Who gets a “Ship It” award? You need to have contributed to shipping the actual product—otherwise you’re just writing code.

Raymond Chen

There’s an award given internally at Microsoft called “Ship It.” You receive this award each time you ship a product.

One of the hidden duties of the project manager is deciding who’s eligible to receive a Ship It award when the product ships. For people who have worked on a project the whole way through, the decision is easy. For people who joined or left the project partway through, though, the decision isn’t as obvious.

The key to the Ship It is the ship: You have to have contributed to the process of shipping code. For programmers, this means not only the obvious tasks of designing and implementing features, but all the other work that goes along with that process. Here are a handful of examples:

  • Maintain the code throughout the project lifecycle.
  • Address performance issues.
  • Debug crashes and failures, even those that aren’t the code’s fault.
  • Go through all bug reports and fix bugs, especially the really nasty ones that take a month to figure out.
  • Revise code because of an oversight in the original design or a late-breaking feature (and these revisions can be extensive).
  • Decide which parts of your feature to abandon. As Larry Osterman notes on the Engineering Windows 7 blog , in a post titled “Engineering 7: A view from the bottom,” cutting is shipping. It’s better to abandon something that isn’t coming together than to risk delaying the entire product by waiting indefinitely for one problem area.

One senior manager told me that after a project is completed and he delivers the Ship It awards, he will occasionally get a piece of e-mail from a former team member saying, “Hey, why didn’t I get a Ship It award? I worked on your project until such-and-such date, and you shipped my component in the final product.”

His response is often something like, “Oh yeah, I remember you. You worked on the team at the start, when the sky was the limit and everything was possible. You wrote a bunch of code, and then you left. We got stuck integrating it with the rest of the product, maintaining the code, fixing the bugs, diagnosing performance issues, dealing with the application-compatibility fallout, debugging all the crashes, all that other stuff that you need to do to ship the product. You were on the project team for the first part, the part where you write code.”
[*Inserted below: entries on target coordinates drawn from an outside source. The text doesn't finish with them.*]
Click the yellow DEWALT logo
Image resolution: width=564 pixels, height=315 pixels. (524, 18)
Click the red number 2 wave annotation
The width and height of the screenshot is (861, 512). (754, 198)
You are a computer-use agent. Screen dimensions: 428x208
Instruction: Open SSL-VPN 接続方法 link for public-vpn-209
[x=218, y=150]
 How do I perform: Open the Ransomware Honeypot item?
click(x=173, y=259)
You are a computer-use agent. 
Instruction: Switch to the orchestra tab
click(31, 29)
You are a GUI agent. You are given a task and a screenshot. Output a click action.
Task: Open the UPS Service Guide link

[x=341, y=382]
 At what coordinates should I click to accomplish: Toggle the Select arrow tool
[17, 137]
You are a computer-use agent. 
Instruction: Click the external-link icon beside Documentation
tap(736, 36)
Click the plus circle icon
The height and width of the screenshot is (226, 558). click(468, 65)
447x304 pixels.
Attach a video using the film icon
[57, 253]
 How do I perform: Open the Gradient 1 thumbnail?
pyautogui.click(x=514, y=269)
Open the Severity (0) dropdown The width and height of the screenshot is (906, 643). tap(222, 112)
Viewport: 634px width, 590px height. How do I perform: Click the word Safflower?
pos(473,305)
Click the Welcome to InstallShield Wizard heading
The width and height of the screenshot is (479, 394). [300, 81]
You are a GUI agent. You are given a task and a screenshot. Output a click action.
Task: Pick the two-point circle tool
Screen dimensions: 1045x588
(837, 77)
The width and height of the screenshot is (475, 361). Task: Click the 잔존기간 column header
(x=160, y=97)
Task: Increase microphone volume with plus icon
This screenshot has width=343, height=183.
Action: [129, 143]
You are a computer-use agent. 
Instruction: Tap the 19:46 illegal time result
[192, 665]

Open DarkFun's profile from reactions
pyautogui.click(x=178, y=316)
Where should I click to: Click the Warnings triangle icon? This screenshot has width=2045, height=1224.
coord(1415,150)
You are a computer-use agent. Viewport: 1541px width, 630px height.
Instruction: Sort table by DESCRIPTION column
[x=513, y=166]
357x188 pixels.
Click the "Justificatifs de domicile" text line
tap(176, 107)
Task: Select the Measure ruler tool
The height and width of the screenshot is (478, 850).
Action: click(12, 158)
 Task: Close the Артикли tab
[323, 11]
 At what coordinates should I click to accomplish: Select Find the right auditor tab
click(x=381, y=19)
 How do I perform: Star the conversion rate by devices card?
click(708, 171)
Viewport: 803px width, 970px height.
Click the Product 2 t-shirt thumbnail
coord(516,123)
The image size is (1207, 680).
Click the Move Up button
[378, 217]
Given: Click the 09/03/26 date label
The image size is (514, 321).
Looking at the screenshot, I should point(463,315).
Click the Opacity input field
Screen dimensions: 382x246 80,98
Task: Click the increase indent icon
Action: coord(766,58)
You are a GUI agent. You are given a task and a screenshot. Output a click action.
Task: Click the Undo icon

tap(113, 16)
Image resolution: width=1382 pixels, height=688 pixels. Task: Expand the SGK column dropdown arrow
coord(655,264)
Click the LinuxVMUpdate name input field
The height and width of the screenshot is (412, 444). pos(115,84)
In other words: “You were here for the fun part of the project, and then when the not-fun part started, you bailed. You ate the dessert and left us with the vegetables.”

You know who really deserves the Ship It award for your component? The person who joined the team and was given responsibility for your code. That person wrote up the status reports for the feature, attended the feature meetings, responded to e-mail from people having trouble using the feature, debugged the crashes, and fixed bugs not only in your component but in several other components.

So the answer to, “Why didn’t I get a Ship It award?” is always, “Because we gave it to that other person instead—the person who actually shipped your code.”

The former team member admits as much in the original message: “... and you shipped my component in the final product.” They concede that somebody else actually shipped their component. So there’s no Ship It award for them. It’s called the Ship It award—not the Code It award.

Adam Barr has a nice rundown of the Ship It award on his Web site. The first comment on his article includes the early history of the award. The controversy that surrounded the Ship It award at its introduction has long since died away. Now, it’s just a regular part of the job.

 

Raymond Chen

Raymond Chen's Web site, The Old New Thing, and identically titled book (Addison-Wesley, 2007) deal with Windows history, Win32 programming and how not to make a presentation to an executive.